Tuesday, May 17, 2016

Parenting and the Puritans

By sharing resources from the Puritans, I don't want to suggest that the time of the Puritans or the ways of the Puritans were perfect.  There is no "good old days" after the Fall (Genesis 3) that we should long for.


Here are some quotes on parenting from different Puritans.
"If parents would have their children blessed at church and at school, let them beware they give their children no corrupt examples of home by any carelessness, profaneness or ungodliness.  Otherwise, parents will do them more harm at home than bother pastors and schoolmasters can do them good abroad.  For the corrupt example of the one fighteth with the good instruction of the other, which is so much the more dangerous because that corrupt walking is armed with nature and therefor more forcibly inclineth the affections of the children to that side."  (Richard Greenham)

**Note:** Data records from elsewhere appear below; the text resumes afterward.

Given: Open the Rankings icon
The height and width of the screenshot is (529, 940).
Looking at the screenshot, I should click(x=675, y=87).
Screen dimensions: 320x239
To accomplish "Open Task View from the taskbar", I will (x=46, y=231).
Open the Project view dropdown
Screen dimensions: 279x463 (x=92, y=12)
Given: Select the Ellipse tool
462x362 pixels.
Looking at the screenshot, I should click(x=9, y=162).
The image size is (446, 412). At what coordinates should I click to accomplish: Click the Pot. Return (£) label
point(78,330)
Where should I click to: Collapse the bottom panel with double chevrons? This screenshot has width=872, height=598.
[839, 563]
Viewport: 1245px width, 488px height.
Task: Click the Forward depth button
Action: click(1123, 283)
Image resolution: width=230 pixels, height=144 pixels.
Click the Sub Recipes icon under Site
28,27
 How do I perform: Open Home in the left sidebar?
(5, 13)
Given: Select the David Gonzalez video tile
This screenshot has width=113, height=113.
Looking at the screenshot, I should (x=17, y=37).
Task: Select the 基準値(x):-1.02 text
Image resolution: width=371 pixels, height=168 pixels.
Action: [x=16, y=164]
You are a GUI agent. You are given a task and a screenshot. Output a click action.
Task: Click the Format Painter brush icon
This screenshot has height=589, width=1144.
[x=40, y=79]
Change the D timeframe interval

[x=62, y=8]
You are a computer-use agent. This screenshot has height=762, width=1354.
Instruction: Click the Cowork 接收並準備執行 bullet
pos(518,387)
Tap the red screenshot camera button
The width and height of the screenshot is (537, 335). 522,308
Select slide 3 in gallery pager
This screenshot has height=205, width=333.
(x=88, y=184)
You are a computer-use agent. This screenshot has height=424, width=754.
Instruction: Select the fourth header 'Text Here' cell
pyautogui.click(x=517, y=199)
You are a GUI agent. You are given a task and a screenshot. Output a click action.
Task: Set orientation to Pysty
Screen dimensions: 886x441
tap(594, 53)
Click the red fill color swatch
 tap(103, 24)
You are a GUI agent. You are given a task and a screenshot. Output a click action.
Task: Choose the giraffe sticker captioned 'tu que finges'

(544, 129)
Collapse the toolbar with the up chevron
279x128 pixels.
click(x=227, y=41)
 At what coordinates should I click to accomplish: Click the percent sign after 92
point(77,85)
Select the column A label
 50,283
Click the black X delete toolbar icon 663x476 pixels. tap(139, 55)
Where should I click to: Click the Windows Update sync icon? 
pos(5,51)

From the old Puritan John Flavel's classic work The Mystery of Providence.The second chapter is an explanation of why we need to worship God for his kind providence in our childhood.  To read the entire post, click HERE

"Now, the purpose of these 8 considerations is not to make parents despair, but to help them see their responsibility.  Flavel acknowledges, of course, that God is the only one who can bring a child to salvation and that God’s purposes are his own. And yet the Scriptures make it plain that the parents are to raise their children in the discipline and instruction of the Lord. Every parent would do well to ponder these 8 items."
This is an abbreviated version of the 8 items.
  1. Consider the intimacy of the relationship between you and your children, and, therefore, how much their happiness or misery is your concern. 
  2. Consider that God has charged you to tend not only to their bodies, but also to their souls. 
  3. Consider what could possibly comfort you at the time of your children’s death if, through your neglect, they die in a Christless condition.
  4. Consider this question: If you neglect to instruct your children in the way of holiness, will the devil neglect to instruct them in the way of wickedness?
  5. Consider that if the years of your children’s youth are neglected, there is little probability of any good fruit afterwards.
  6. Consider that you are the instrumental cause of all your children’s spiritual misery, both by generation and imitation, by birth and by example. 
  7. Consider that there is no one in the world more likely than you to be instruments of their eternal good. 
  8. Consider the great day of judgment and be moved with pity for your children.